Variable Precision DSP Blocks User Guide: Agilex™ 5 FPGAs and SoCs

ID 813968
Date 9/20/2024
Public
Document Table of Contents

3.3.2. Side Input Feed Preloading Method

The side input feed preloading method preloads the ten 8-bit weight data and 8-bit shared exponent data into the ping-pong buffers using side_in_1[7:0] and side_in_2[7:0] buses. The preloading process takes 12 cycles to complete preloading for one set of ping-pong buffers. The weight and shared exponent data are preloaded independently even if the DSP blocks are cascaded. This enables the tensor computation to continue using one set of buffers whilst the other set is being pre-loaded. The following figure shows the dataflow for side input feed.

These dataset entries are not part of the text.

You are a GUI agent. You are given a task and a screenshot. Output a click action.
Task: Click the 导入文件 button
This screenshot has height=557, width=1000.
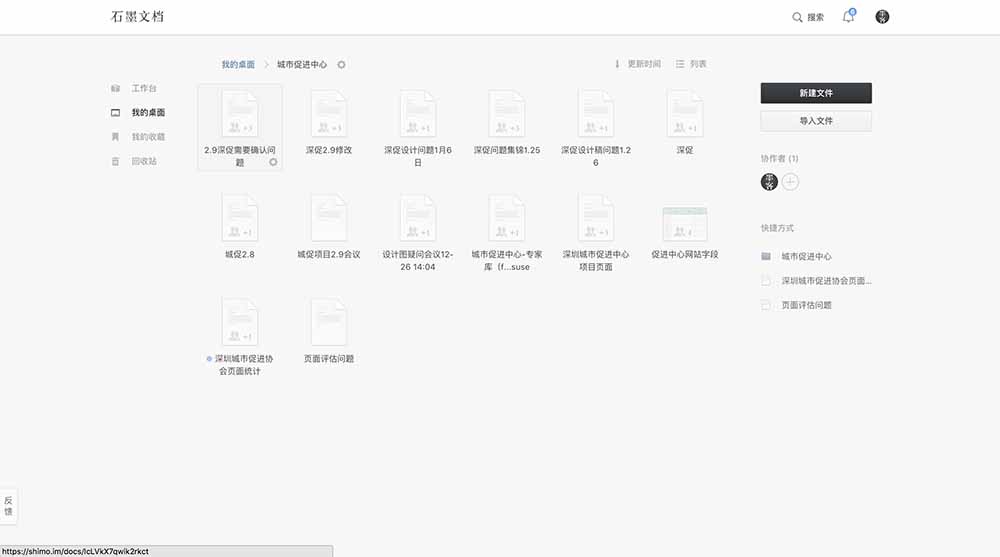click(816, 121)
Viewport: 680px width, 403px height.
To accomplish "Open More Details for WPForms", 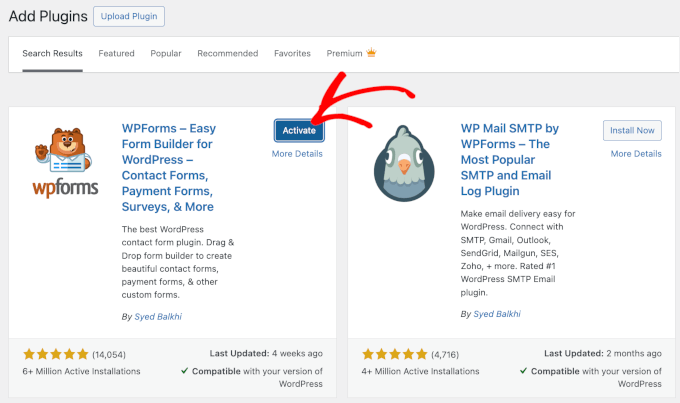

Figure 54. Dataflow for Side Input Feed MethodThe feed paths are highlighted in red in this figure.
Figure 55. Side Input Feed Method Timing Diagrams
Note: SEC1 refers to the shared exponent for column 1 and SEC2 refers to the shared exponent for column 2. BxCy refers to the buffer associated with data_in_x in column y, i.e. B10C2 is the buffer multiplied with data_in_10 in column 2.
  1. The update process starts in cycle 1 by setting load_bb_one or load_bb_two to 1’b1. During this first cycle, computation may continue using the buffer set determined by load_buf_sel.
  2. New shared exponents and weights are loaded during cycles 2 through to cycle 13.
    • Data is loaded in accordance with the pattern in the previous diagram via side_in_2 and side_in_1.
    • Note that cycles 2 and 3 are still required when the shared exponent is not used as in tensor fixed-point mode.
    • During side feed loading, computation can continue using the other set of buffers as determined by the load_buf_sel signal.
    • load_bb_one or load_bb_two should become inactive in cycle 13, one cycle before the last of the data is loaded via side_in_2 and side_in_1.
    • load_bb_one or load_bb_two becomes inactive one cycle before the last data is fed in through side_in_1 and side_in_2.
  3. In cycle 14, the newly loaded buffer content is ready for computation and the load_buf_sel signal can be switched to the new buffer set for computation to continue with the previous set.